*STATED PROBLEM*. Copy out the lines from the one holding "Select Webhooks in the Workbench menu" through the one holding "Action: click(x=1307, y=356)", both included, without changing anything.

*RECORDED DATA*.

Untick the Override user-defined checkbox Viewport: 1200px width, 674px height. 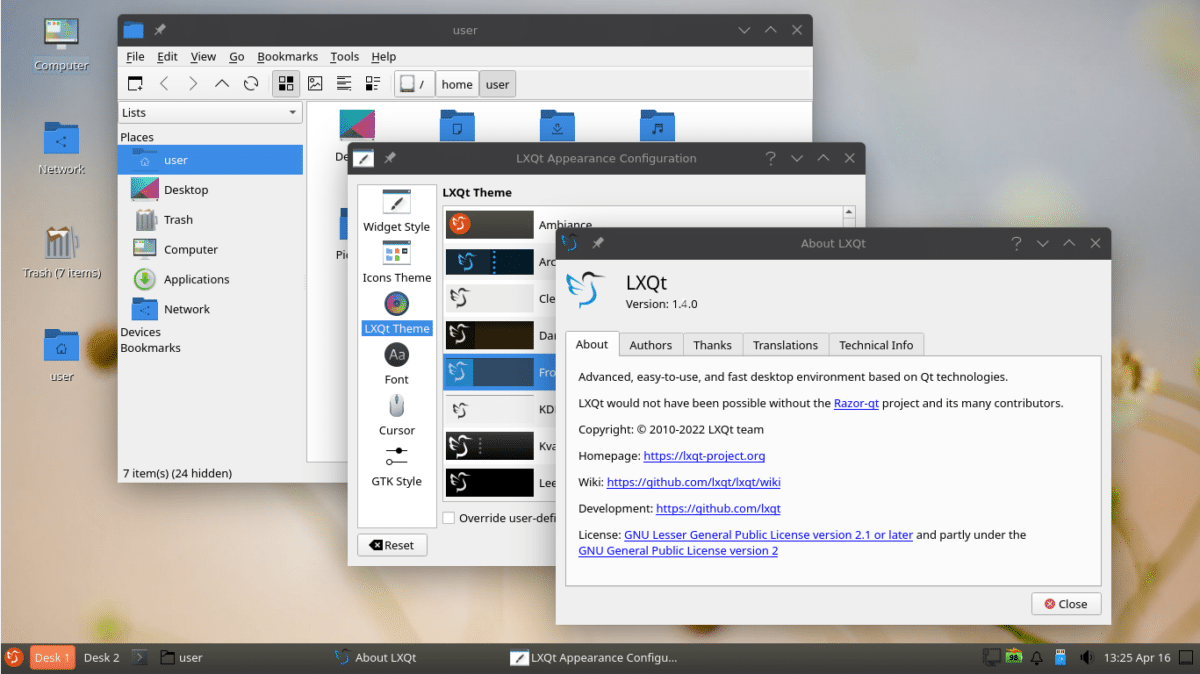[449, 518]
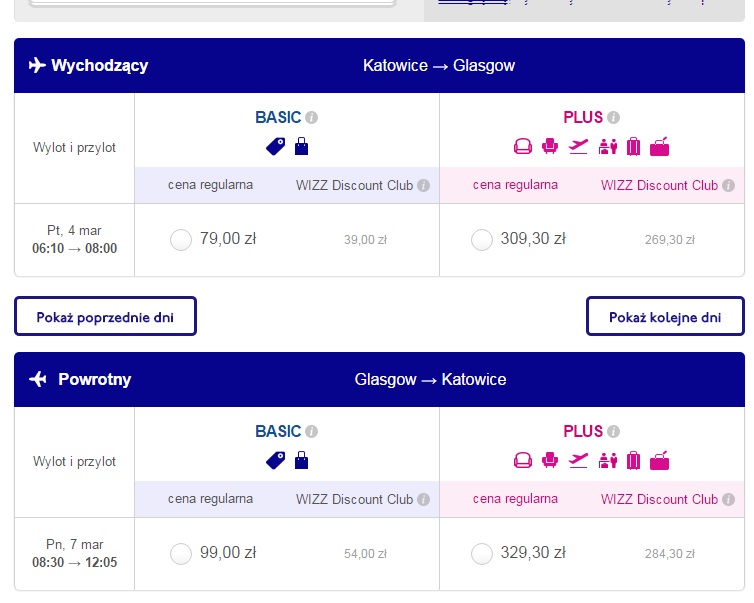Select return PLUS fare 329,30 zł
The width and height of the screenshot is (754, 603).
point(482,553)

--

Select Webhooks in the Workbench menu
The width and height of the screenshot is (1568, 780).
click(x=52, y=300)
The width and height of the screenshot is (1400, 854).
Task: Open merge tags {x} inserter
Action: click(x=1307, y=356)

*FINISHED ANSWER*.
Select Webhooks in the Workbench menu
The width and height of the screenshot is (1568, 780).
click(x=52, y=300)
The width and height of the screenshot is (1400, 854).
Task: Open merge tags {x} inserter
Action: click(x=1307, y=356)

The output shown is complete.